*RECORDS SHOWN*

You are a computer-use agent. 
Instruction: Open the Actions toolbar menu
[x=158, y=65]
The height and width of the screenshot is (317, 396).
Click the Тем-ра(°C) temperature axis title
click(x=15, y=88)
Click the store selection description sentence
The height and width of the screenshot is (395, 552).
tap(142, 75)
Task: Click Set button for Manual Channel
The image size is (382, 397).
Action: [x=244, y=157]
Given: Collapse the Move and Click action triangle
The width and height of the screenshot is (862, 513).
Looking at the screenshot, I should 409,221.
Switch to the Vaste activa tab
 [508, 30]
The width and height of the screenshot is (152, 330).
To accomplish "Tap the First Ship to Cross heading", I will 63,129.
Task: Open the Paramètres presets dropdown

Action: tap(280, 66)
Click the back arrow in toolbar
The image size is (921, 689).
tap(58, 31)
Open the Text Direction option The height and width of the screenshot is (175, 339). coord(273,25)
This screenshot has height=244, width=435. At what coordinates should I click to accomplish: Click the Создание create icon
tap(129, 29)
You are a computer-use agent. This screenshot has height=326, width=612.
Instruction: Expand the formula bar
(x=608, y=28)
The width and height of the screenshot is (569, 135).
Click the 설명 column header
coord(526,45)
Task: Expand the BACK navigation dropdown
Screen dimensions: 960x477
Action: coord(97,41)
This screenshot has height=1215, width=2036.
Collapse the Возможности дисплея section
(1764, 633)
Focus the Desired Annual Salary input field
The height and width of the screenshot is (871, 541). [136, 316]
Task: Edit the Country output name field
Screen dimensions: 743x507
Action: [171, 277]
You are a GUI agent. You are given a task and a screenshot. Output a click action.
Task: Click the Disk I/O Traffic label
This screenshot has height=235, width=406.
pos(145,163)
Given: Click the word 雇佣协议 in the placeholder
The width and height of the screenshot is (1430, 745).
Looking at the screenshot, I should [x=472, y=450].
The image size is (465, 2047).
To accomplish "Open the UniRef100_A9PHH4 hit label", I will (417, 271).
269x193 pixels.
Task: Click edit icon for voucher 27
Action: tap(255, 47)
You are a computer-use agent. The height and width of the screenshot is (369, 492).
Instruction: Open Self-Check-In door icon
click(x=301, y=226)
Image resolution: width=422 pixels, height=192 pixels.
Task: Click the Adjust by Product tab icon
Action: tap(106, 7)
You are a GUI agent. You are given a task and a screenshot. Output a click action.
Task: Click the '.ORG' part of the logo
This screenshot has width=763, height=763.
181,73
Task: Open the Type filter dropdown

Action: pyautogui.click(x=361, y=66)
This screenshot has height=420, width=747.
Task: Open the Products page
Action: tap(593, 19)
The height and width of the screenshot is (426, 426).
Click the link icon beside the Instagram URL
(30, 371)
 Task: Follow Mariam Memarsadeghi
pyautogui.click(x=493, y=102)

*EXERCISE INSTRUCTIONS*
Transcribe the data above in full, keeping every word as it is.

*RESPONSE AREA*
You are a computer-use agent. 
Instruction: Open the Actions toolbar menu
[x=158, y=65]
The height and width of the screenshot is (317, 396).
Click the Тем-ра(°C) temperature axis title
click(x=15, y=88)
Click the store selection description sentence
The height and width of the screenshot is (395, 552).
tap(142, 75)
Task: Click Set button for Manual Channel
The image size is (382, 397).
Action: [x=244, y=157]
Given: Collapse the Move and Click action triangle
The width and height of the screenshot is (862, 513).
Looking at the screenshot, I should 409,221.
Switch to the Vaste activa tab
 [508, 30]
The width and height of the screenshot is (152, 330).
To accomplish "Tap the First Ship to Cross heading", I will 63,129.
Task: Open the Paramètres presets dropdown

Action: tap(280, 66)
Click the back arrow in toolbar
The image size is (921, 689).
tap(58, 31)
Open the Text Direction option The height and width of the screenshot is (175, 339). coord(273,25)
This screenshot has height=244, width=435. At what coordinates should I click to accomplish: Click the Создание create icon
tap(129, 29)
You are a computer-use agent. This screenshot has height=326, width=612.
Instruction: Expand the formula bar
(x=608, y=28)
The width and height of the screenshot is (569, 135).
Click the 설명 column header
coord(526,45)
Task: Expand the BACK navigation dropdown
Screen dimensions: 960x477
Action: coord(97,41)
This screenshot has height=1215, width=2036.
Collapse the Возможности дисплея section
(1764, 633)
Focus the Desired Annual Salary input field
The height and width of the screenshot is (871, 541). [136, 316]
Task: Edit the Country output name field
Screen dimensions: 743x507
Action: [171, 277]
You are a GUI agent. You are given a task and a screenshot. Output a click action.
Task: Click the Disk I/O Traffic label
This screenshot has height=235, width=406.
pos(145,163)
Given: Click the word 雇佣协议 in the placeholder
The width and height of the screenshot is (1430, 745).
Looking at the screenshot, I should [x=472, y=450].
The image size is (465, 2047).
To accomplish "Open the UniRef100_A9PHH4 hit label", I will (417, 271).
269x193 pixels.
Task: Click edit icon for voucher 27
Action: tap(255, 47)
You are a computer-use agent. The height and width of the screenshot is (369, 492).
Instruction: Open Self-Check-In door icon
click(x=301, y=226)
Image resolution: width=422 pixels, height=192 pixels.
Task: Click the Adjust by Product tab icon
Action: tap(106, 7)
You are a GUI agent. You are given a task and a screenshot. Output a click action.
Task: Click the '.ORG' part of the logo
This screenshot has width=763, height=763.
181,73
Task: Open the Type filter dropdown

Action: pyautogui.click(x=361, y=66)
This screenshot has height=420, width=747.
Task: Open the Products page
Action: tap(593, 19)
The height and width of the screenshot is (426, 426).
Click the link icon beside the Instagram URL
(30, 371)
 Task: Follow Mariam Memarsadeghi
pyautogui.click(x=493, y=102)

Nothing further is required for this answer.